# Water oxygen



## Chrislisk (May 16, 2020)

Hi. So many questions.....sorry.

I've heard rift lake cichlids like oxygen rich water like their natural habitat. Given I only have a Venturi on my filter and no additional sponges or air stones, would it be wise to leave it on for more bubbles?

Would like to know what others use or do to. Thanks


----------



## DJRansome (Oct 29, 2005)

Your GPH from all devices should total 8X to 10X. If you have that you have plenty of oxygenation.


----------



## Chrislisk (May 16, 2020)

I have 8 x taking into account rock and substrate so I should be ok. Thank you! You're very knowledgable


----------



## Ichthys (Apr 21, 2016)

Venturis are just a gimmick. You'll get much more oxygenation by removing it and having the filter outflow either horizontal at the surface or just below pointing up at a shallow angle to the surface.
Oxygenation happens at the surface so you want all the water to flow across the surface. What you get dissolving from bubbles is negligible.


----------



## aconite (Aug 9, 2019)

I've played around with airstones (didn't really care for having bubbles in the water), venturis/diffusors (found them too noisy, personally, plus more bubbles), but now I just have my filter outputs disturbing the water surface, along with a circulation pump doing the same thing. It's all nice and quiet, and the entire surface of my tank is being agitated constantly. It has the added effect of creating a nice shimmering effect that plays over the sand when the lights are on.


----------



## Chrislisk (May 16, 2020)

I have two internal filters currently (waiting for canister). Both are pointing at the surface making the entire surface agitated. Reading everyone's comments seems Venturi and bubbles are waste of time.

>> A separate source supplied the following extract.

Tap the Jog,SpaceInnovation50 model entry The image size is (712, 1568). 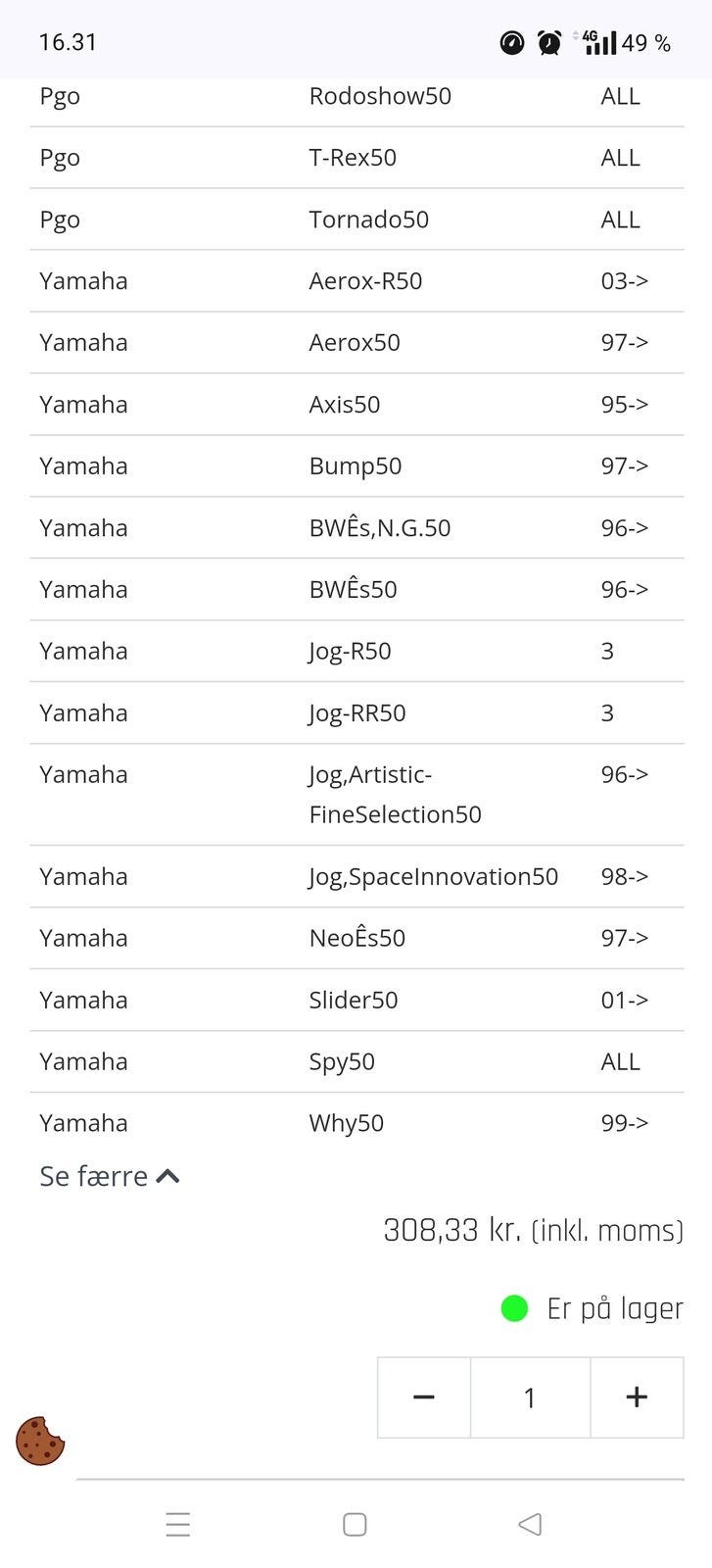coord(433,876)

When my canister arrives I am going to leave one of the intervals in for extra filtration and water agitation.


----------



## Cosi (Apr 1, 2020)

Salifert makes an inexpensive dissolved oxygen test if you really want to know your oxygen levels. ~8mg/L is the oxygen saturation level in hard freshwater at 78F. If lower than this, you can measure DO before and after modifications to see if there is any effect.


----------